The telecoms firm joins eBay, Mastercard, PayPal, Stripe and Visa in quitting the association set up to develop a new global currency that would work across Facebook’s suite of apps.
“We have said from the outset that Vodafone’s desire is to make a genuine contribution to extending financial inclusion,” a Vodafone spokesperson said.
“We remain fully committed to that goal and feel we can make the most contribution by focusing our efforts on [mobile payments platform] M-Pesa.”
Facebook announced Libra last year, claiming it would serve the 1.7 billion people in the world who don’t have access to traditional financial services – the so-called ‘unbanked’. But since it was unveiled in 2019, it has faced significant criticism from financial regulators.
In December, the Swiss president said Libra would not be accepted by central banks and had therefore "failed" in its current form.

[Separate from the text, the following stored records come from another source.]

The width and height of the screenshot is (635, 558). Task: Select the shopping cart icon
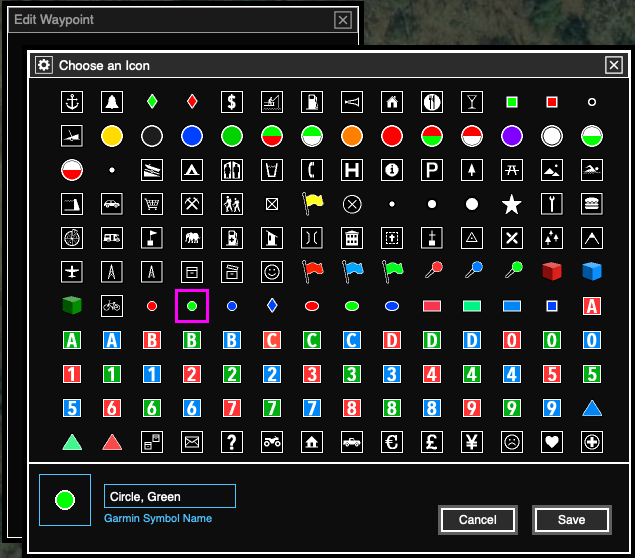point(152,204)
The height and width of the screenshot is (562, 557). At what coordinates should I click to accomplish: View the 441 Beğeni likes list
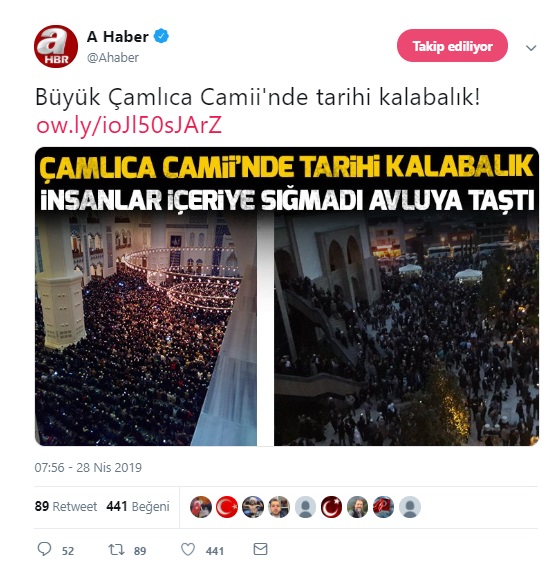tap(138, 506)
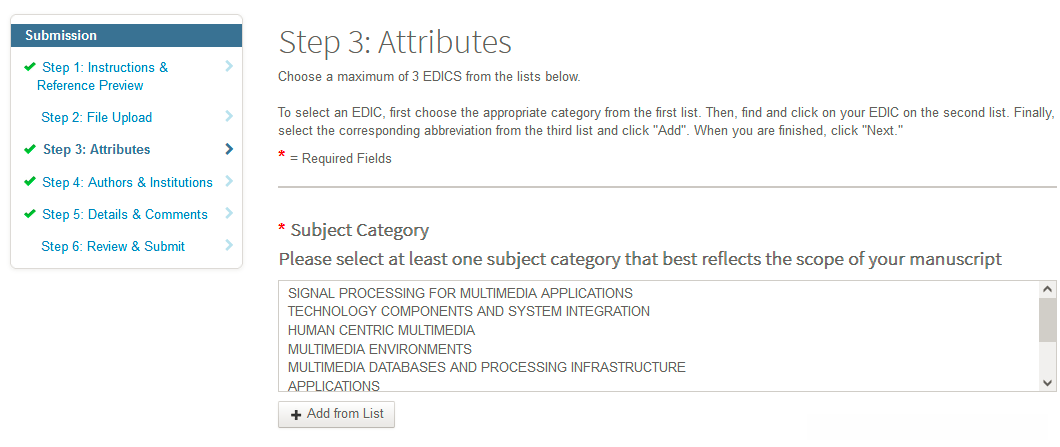Go to Step 6: Review & Submit

coord(112,246)
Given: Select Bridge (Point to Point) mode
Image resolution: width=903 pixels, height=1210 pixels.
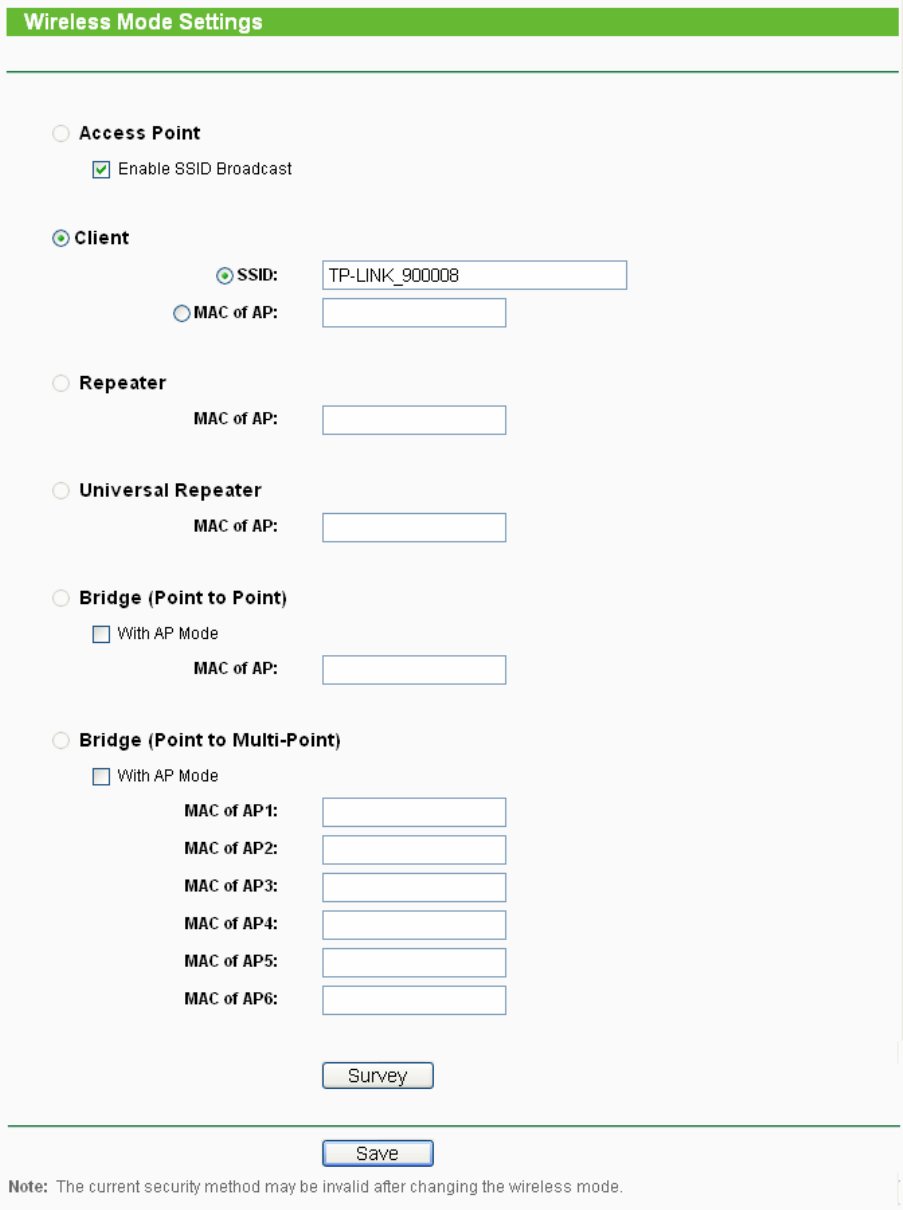Looking at the screenshot, I should pos(61,598).
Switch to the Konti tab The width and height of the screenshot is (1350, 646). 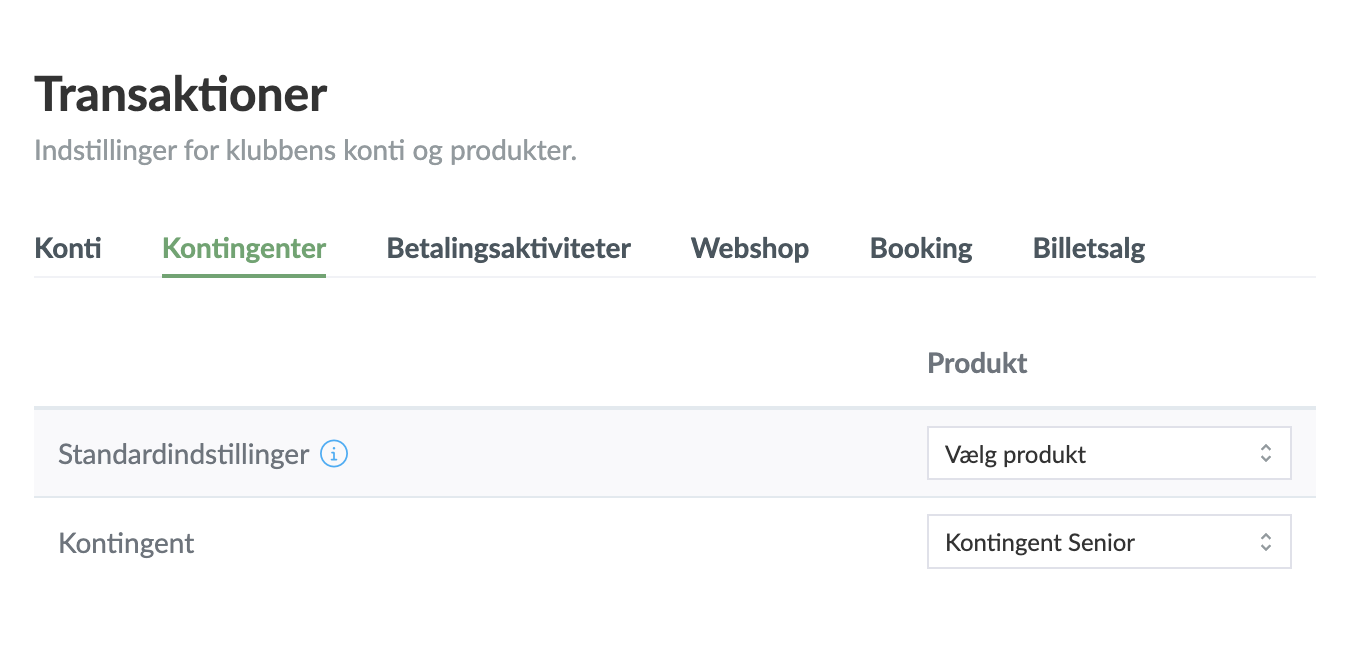[68, 248]
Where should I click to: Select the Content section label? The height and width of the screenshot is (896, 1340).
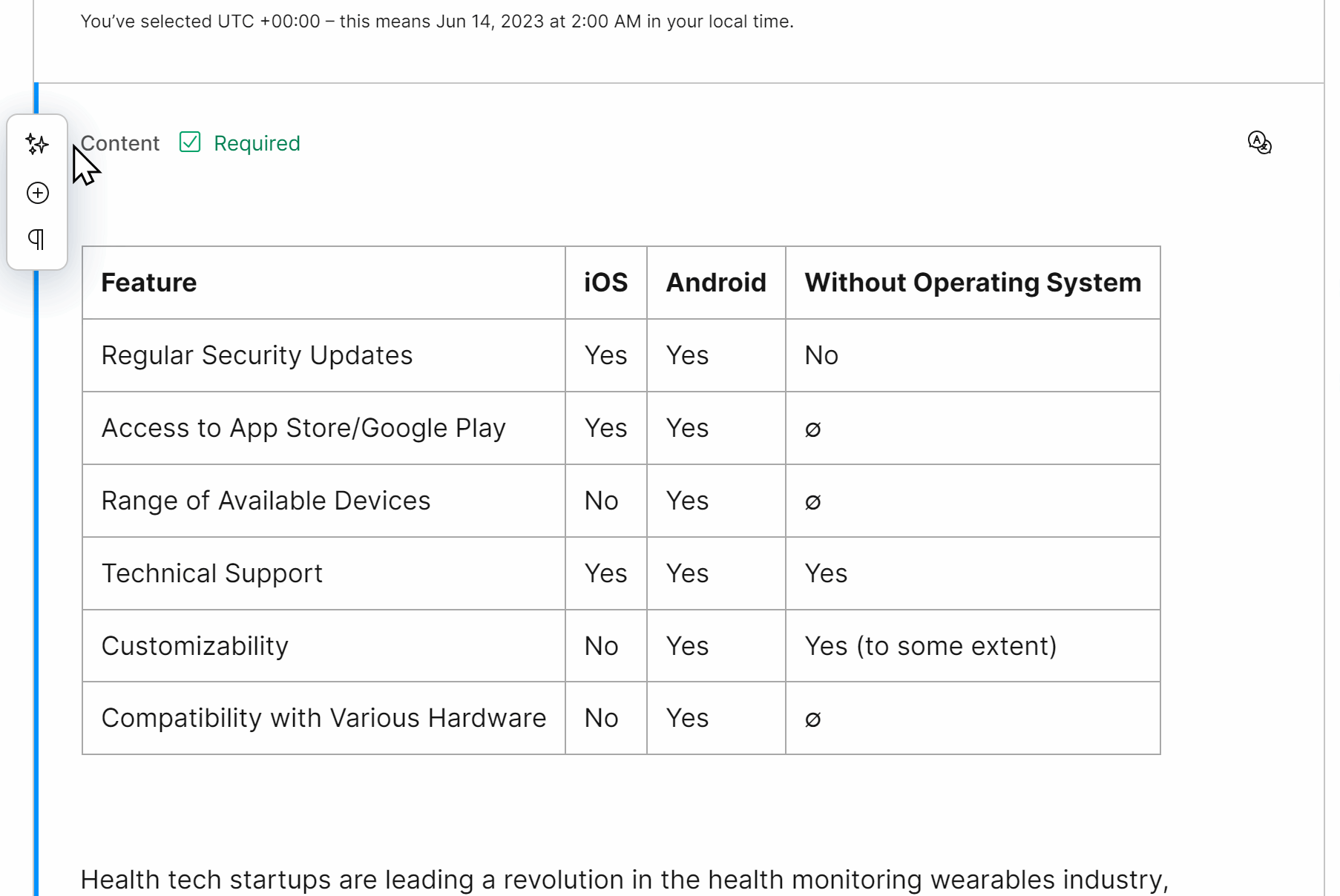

Politicians in the UK and US have also expressed concerns about the digital currency, while French finance minister Bruno Le Maire said in September that he would block the development of Libra on European soil because it poses a threat to "monetary sovereignty".
On Tuesday, the European Central Bank joined a coalition of central banks to explore the possibility of developing its own digital currency backed by central banks.
Despite the criticism and the latest setback, Libra said the digital currency’s development would continue without Vodafone.
Dante Disparte, head of policy and communications at the Libra Association, said in a statement: “Although the makeup of the Association members may change over time, the design of Libra’s governance and technology ensures the Libra payment system will remain resilient."